And there has been pushback on Capitol Hill to U.S. Secretary of Education Arne Duncan’s plan to issue waivers of parts of the NCLB law if Congress does not complete ESEA reauthorization in time for the start of the 2011-12 school year—the deadline the Obama administration advocates.

The funding-flexibility legislation, introduced last week by Rep. John Kline, R-Minn, the chairman of the House Education and the Workforce Committee, envisions a very different role for Washington when it comes to telling states and districts how to spend their federal money.

Instead of directing states and districts to spend a certain amount on a particular population, such as English-language learners, states and districts could move the dollars out of almost any program and spend them on a wide range of activities authorized under the ESEA.

Districts could, for example, move all the money out of Title I grants for disadvantaged students and spend it on professional development under the Teacher Quality State Grants program.

However, states and districts would still be required to fulfill reporting requirements for all programs, even if they moved all the money out of them.

Rep. Kline said superintendents are frustrated that they’re unable to spend money where it’s needed most.

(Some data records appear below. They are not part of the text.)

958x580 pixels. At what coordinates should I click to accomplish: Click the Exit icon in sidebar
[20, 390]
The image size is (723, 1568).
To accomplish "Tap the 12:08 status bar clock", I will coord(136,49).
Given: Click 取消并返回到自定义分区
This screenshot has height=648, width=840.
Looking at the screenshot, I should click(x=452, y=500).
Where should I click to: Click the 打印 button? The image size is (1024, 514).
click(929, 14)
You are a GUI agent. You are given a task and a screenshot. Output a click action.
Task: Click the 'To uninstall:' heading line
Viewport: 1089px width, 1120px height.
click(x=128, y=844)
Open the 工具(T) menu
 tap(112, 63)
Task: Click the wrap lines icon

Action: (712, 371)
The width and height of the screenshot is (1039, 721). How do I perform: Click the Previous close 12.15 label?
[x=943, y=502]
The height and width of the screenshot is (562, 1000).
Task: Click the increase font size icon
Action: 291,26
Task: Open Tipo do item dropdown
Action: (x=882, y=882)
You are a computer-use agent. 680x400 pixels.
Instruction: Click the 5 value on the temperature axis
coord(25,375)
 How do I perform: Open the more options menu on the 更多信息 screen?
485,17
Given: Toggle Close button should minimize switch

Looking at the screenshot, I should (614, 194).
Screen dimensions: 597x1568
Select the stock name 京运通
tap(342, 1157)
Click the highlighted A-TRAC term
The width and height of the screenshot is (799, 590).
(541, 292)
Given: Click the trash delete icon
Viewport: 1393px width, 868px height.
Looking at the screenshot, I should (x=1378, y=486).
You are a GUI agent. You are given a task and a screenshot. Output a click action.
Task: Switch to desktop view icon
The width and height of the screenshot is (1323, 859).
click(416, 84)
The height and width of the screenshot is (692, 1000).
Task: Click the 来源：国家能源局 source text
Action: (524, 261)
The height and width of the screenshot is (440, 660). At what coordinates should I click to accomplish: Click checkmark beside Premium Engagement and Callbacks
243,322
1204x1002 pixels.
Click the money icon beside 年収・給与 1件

“It has been perplexing to [superintendents] and schools throughout the country that they cannot move money where they need it,” he said in a July 7 appearance on the radio program “Morning in America,” hosted by former Secretary of Education William J. Bennett.

For instance, Rep. Kline said, a superintendent may want to upgrade computers to benefit all students, but not have the funding. The district should be able to shift federal money aimed at English-language learners to pay for the equipment, he said.

Right now, “there is a constituency ... that says, ‘Oh no no, you can’t spend that money in another category,’ ” he said. “I think it inhibits the progress of all the kids.”

Rep. Kline had hoped to consider the funding bill earlier this year, but pulled it back, in part to garner support from Democrats.

But Rep. George Miller, D-Calif., the top Democrat on the education committee, said the measure is “an offensive, direct attack on civil rights” that is sure to weaken efforts to ensure that disadvantaged and minority students get access to educational opportunities.

“This back-door attempt at fulfilling campaign promises to dismantle the federal role in education will turn back the clock on civil rights and especially harm low-income and minority students,” Rep. Miller said.

And he made it clear that the proposal is going to make it tougher to achieve bipartisanship on the ESEA.

“This bill makes it much more difficult to continue in a bipartisan manner to rewrite the Elementary and Secondary Education Act,” he said.

Secretary Duncan shares Rep. Miller’s concerns.

“This bill doesn’t fix the real problems with NCLB and runs the risk of shortchanging students with the greatest needs,” said Justin Hamilton, a spokesman for the Education Department.

Administrator Perspective

Even so, there were signs that superintendents might welcome the move by Chairman Kline.

The Republican legislation “trusts that local educators are the best equipped” to make decisions about what will affect student achievement, said Noelle Ellerson, the assistant director of policy analysis and advocacy for the American Association of School Administrators, which represents district-level leaders.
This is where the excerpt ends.